## Exercise goal
Copy out all of the material below word for word, keeping every line.

## Data extract
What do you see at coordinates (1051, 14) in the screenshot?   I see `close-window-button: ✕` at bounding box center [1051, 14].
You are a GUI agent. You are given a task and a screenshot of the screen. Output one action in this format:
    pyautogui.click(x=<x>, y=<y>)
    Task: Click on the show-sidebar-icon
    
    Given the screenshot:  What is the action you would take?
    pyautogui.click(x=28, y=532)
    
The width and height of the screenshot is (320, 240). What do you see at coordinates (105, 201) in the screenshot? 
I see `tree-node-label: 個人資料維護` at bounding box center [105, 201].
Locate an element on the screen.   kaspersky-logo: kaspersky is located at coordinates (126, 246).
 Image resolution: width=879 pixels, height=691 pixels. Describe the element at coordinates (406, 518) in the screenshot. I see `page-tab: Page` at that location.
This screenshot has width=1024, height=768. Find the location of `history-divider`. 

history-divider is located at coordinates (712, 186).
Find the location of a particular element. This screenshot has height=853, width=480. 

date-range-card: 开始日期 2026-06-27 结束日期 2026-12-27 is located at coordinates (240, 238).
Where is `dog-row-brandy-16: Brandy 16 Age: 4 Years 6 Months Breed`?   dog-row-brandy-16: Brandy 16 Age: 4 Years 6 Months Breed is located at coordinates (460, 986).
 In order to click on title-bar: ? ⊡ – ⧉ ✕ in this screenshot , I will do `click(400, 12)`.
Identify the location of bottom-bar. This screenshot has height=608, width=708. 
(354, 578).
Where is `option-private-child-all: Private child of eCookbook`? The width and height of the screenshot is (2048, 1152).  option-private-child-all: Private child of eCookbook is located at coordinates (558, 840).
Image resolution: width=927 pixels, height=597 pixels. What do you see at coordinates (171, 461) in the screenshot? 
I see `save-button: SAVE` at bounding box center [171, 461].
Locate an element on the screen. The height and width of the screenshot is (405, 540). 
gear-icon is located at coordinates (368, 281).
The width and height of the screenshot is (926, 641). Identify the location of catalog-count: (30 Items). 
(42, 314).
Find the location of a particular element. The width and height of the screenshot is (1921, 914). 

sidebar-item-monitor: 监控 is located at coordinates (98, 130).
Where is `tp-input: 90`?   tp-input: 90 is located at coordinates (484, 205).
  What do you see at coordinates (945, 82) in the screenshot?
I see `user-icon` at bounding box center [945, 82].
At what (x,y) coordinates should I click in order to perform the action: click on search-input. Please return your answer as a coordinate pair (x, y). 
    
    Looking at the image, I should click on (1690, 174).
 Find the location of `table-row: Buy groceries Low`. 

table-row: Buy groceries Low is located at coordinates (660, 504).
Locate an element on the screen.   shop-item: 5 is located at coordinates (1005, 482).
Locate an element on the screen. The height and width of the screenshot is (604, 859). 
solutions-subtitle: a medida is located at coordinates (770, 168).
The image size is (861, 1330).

## The completed task
What do you see at coordinates (1051, 14) in the screenshot?   I see `close-window-button: ✕` at bounding box center [1051, 14].
You are a GUI agent. You are given a task and a screenshot of the screen. Output one action in this format:
    pyautogui.click(x=<x>, y=<y>)
    Task: Click on the show-sidebar-icon
    
    Given the screenshot:  What is the action you would take?
    pyautogui.click(x=28, y=532)
    
The width and height of the screenshot is (320, 240). What do you see at coordinates (105, 201) in the screenshot? 
I see `tree-node-label: 個人資料維護` at bounding box center [105, 201].
Locate an element on the screen.   kaspersky-logo: kaspersky is located at coordinates (126, 246).
 Image resolution: width=879 pixels, height=691 pixels. Describe the element at coordinates (406, 518) in the screenshot. I see `page-tab: Page` at that location.
This screenshot has width=1024, height=768. Find the location of `history-divider`. 

history-divider is located at coordinates (712, 186).
Find the location of a particular element. This screenshot has height=853, width=480. 

date-range-card: 开始日期 2026-06-27 结束日期 2026-12-27 is located at coordinates (240, 238).
Where is `dog-row-brandy-16: Brandy 16 Age: 4 Years 6 Months Breed`?   dog-row-brandy-16: Brandy 16 Age: 4 Years 6 Months Breed is located at coordinates (460, 986).
 In order to click on title-bar: ? ⊡ – ⧉ ✕ in this screenshot , I will do `click(400, 12)`.
Identify the location of bottom-bar. This screenshot has height=608, width=708. 
(354, 578).
Where is `option-private-child-all: Private child of eCookbook`? The width and height of the screenshot is (2048, 1152).  option-private-child-all: Private child of eCookbook is located at coordinates (558, 840).
Image resolution: width=927 pixels, height=597 pixels. What do you see at coordinates (171, 461) in the screenshot? 
I see `save-button: SAVE` at bounding box center [171, 461].
Locate an element on the screen. The height and width of the screenshot is (405, 540). 
gear-icon is located at coordinates (368, 281).
The width and height of the screenshot is (926, 641). Identify the location of catalog-count: (30 Items). 
(42, 314).
Find the location of a particular element. The width and height of the screenshot is (1921, 914). 

sidebar-item-monitor: 监控 is located at coordinates (98, 130).
Where is `tp-input: 90`?   tp-input: 90 is located at coordinates (484, 205).
  What do you see at coordinates (945, 82) in the screenshot?
I see `user-icon` at bounding box center [945, 82].
At what (x,y) coordinates should I click in order to perform the action: click on search-input. Please return your answer as a coordinate pair (x, y). 
    
    Looking at the image, I should click on (1690, 174).
 Find the location of `table-row: Buy groceries Low`. 

table-row: Buy groceries Low is located at coordinates (660, 504).
Locate an element on the screen.   shop-item: 5 is located at coordinates (1005, 482).
Locate an element on the screen. The height and width of the screenshot is (604, 859). 
solutions-subtitle: a medida is located at coordinates (770, 168).
The image size is (861, 1330).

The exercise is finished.